Beware strange orcas bearing gifts
It is interesting that altruism was used to explain why orcas were apparently offering people gifts. This is based on a human trait, but there is another possible explanation also based on human activity. We frequently offer small edible titbits, usually on the end of a line, with the purpose of securing much larger eatables. Can the researchers be sure that what they are being offered isn’t bait? Before venturing into the sea to accept the “gifts”, I feel we ought to be absolutely certain of the motives of these apparent benefactors(12 July, p 19).
Inequality is about more than invisible rivalry
Your headline “The enemy within” echoes the phrase that UK prime minister Margaret Thatcher used to demonise striking miners in 1984/85. The ruling class planned to crush the National Union of Mineworkers to pave the way for deregulation and privatisation. There was no “invisible rivalry”, just open and often brutal class war. Cooperation and solidarity kept mining communities going for over a year. But the ruling class, using the instruments of state and media, crushed the resistance(12 July, p 38).
The pattern of class struggles is a better basis for understanding gross inequality than the theories of invisible rivalry in your piece.
How to ensure home solar can't be hacked
You report on home solar being vulnerable to hacks that could derail power grids. My solar installation poses little or no threat as its design limits its output to the grid so that, in the event of there being no demand for its electricity, it will detect this and reduce output appropriately(12 July, p 11).
I insisted on it having no internet connection via which the parameters controlling these behaviours could be interfered with. I did this because of the primitive nature of the security arrangements. If you know the password for such systems, you can not only read performance data, you can also change the parameters, possibly leading to destruction of the inverter or instability in the grid. This is a formula for ransom demands.
Wallaby poop may have spread plants far and wide
The discovery of wallaby and bandicoot bones on islands near New Guinea and in Indonesia is fascinating. The fact that ancient humans took them there alive implies that seeds of the animals’ food plants could have survived in their guts and been deposited on arrival to colonise new land. The presence of disconnected populations of non-crop plant species beyond their endemic ranges could offer clues to the past movements of humans whose remains haven’t yet been found(5 July, p 19).
Baby gene screening is wrong in so many ways
I couldn’t agree more with Suzanne O’Sullivan that the half-baked UK government plan to screen all newborns for hundreds of gene variants is dangerous, a waste of money and unscientific(12 July, p 21).
As well as being pointless from a clinical point of view, as with previous plans to put babies’ fingerprints or other biometrics into a central database, it is an irreversible invasion of the privacy of people who have no possible way of giving informed consent.

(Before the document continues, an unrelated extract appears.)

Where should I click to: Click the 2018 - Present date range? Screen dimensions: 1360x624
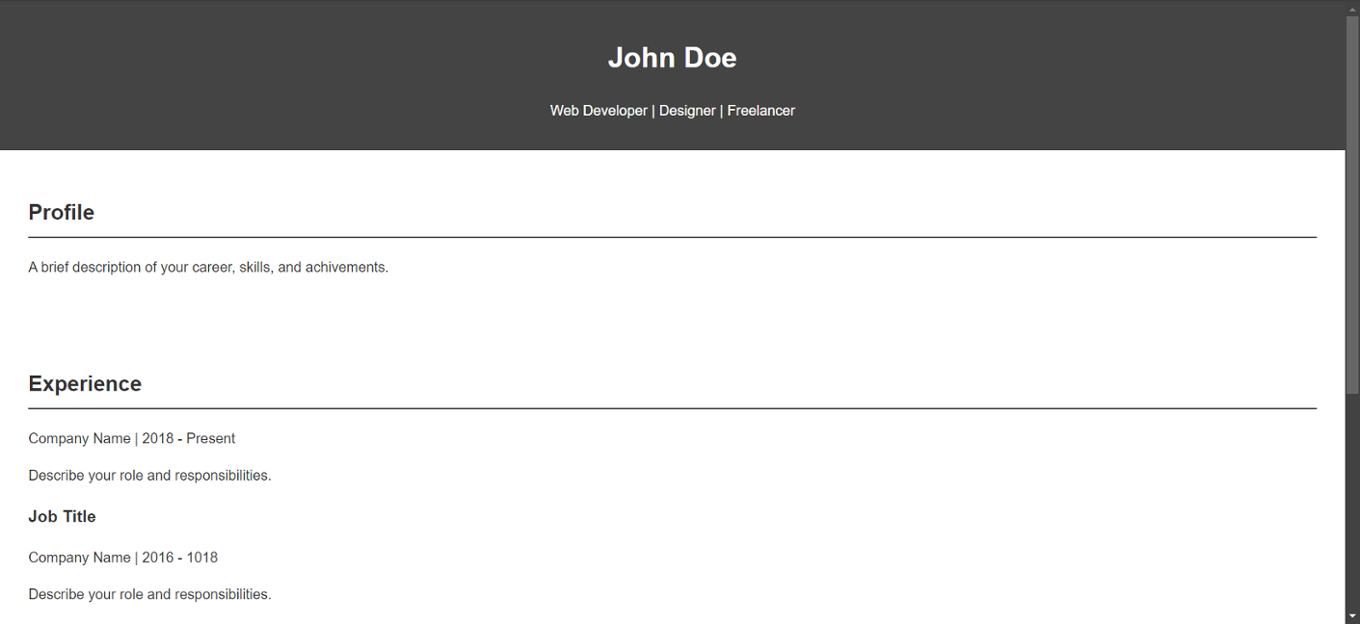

Another explanation for doomed early human clan
Your description of traces of an isolated population of early humans, never more than a few hundred individuals, has them “scattered over a distance of 1500 km” from Britain to Poland. This is more likely to point to a single, cohesive clan that, over centuries, migrated either east or west over this distance. Such a small, inbred population would have accumulated many genetic defects over time, making their extinction in the harsh glacial climate almost inevitable(5 July, p 30).

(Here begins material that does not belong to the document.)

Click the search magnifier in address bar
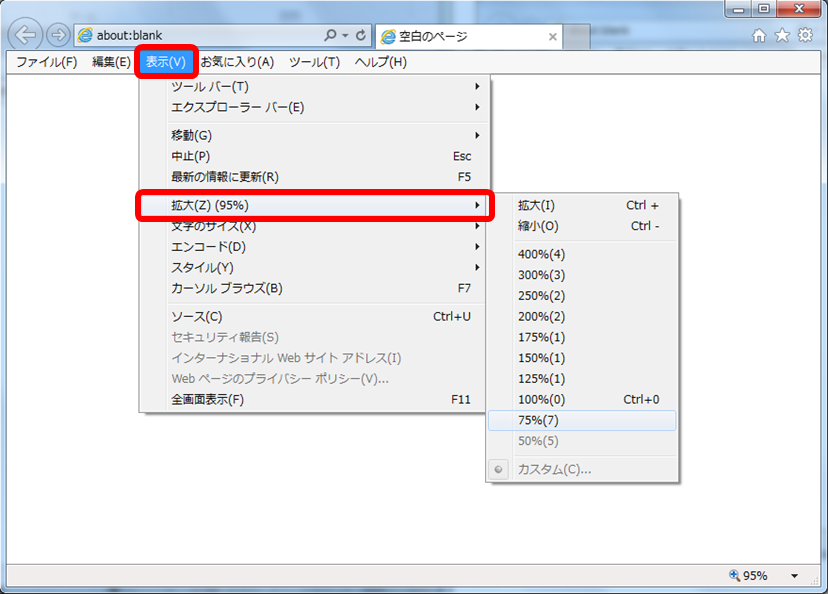Image resolution: width=828 pixels, height=594 pixels. pos(331,35)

We must make Mars a plastic-free zone
The story on human habitations on Mars that could be built from bioplastics filled me with horror. We have already polluted our own planet with plastics to such an extent that they are found everywhere and in every species. We are now proposing to pollute another world. Not only that, but the algae we end up using to make the plastic would be bred to survive in Martian conditions. I foresee our descendants looking at Mars with telescopes and no longer observing a red planet, but a world of whatever colour the algae happens to be(12 July, p 14).
Who will take the blame if geoengineering goes awry? (1)
From
28 June, p 35
Who will take the blame if geoengineering goes awry? (2)
Geoengineering projects are nothing new: mining, coal, oil, etc. have impacts beyond borders and create mounting environmental problems. In the main, these industries are for profit and answer to shareholders. Because of the environmental damage they cause, we may need to consider geoengineering solutions that could have wider impacts too – possibly good, possibly bad. But who will run these projects? Who will take the profits? Who will take responsibility for unintended consequences?
My chat with AI showed it has a humorous side
Amid debate about the capabilities of artificial intelligence, I asked one about socks going missing in the washing machine. It gave me a reasonable and rational reply. I then asked if the issue could be related to an interaction of relativistic effects of the spinning and electromagnetic oddities of the washing machine. To my surprise, it not only knew I was making a joke, it also replied with humorous suggestions of its own. It then made a reference to the title of a non-existent orchestral piece by the composer Louis Spohr. The context clearly showed deliberate humour, not a hallucination, and the made-up title was actually rather clever(12 July, p 34).
That struck me as remarkable. If it had been a human, I would have willingly labelled that trivial chat as intelligent and witty. How then should I describe it when my conversation is with software?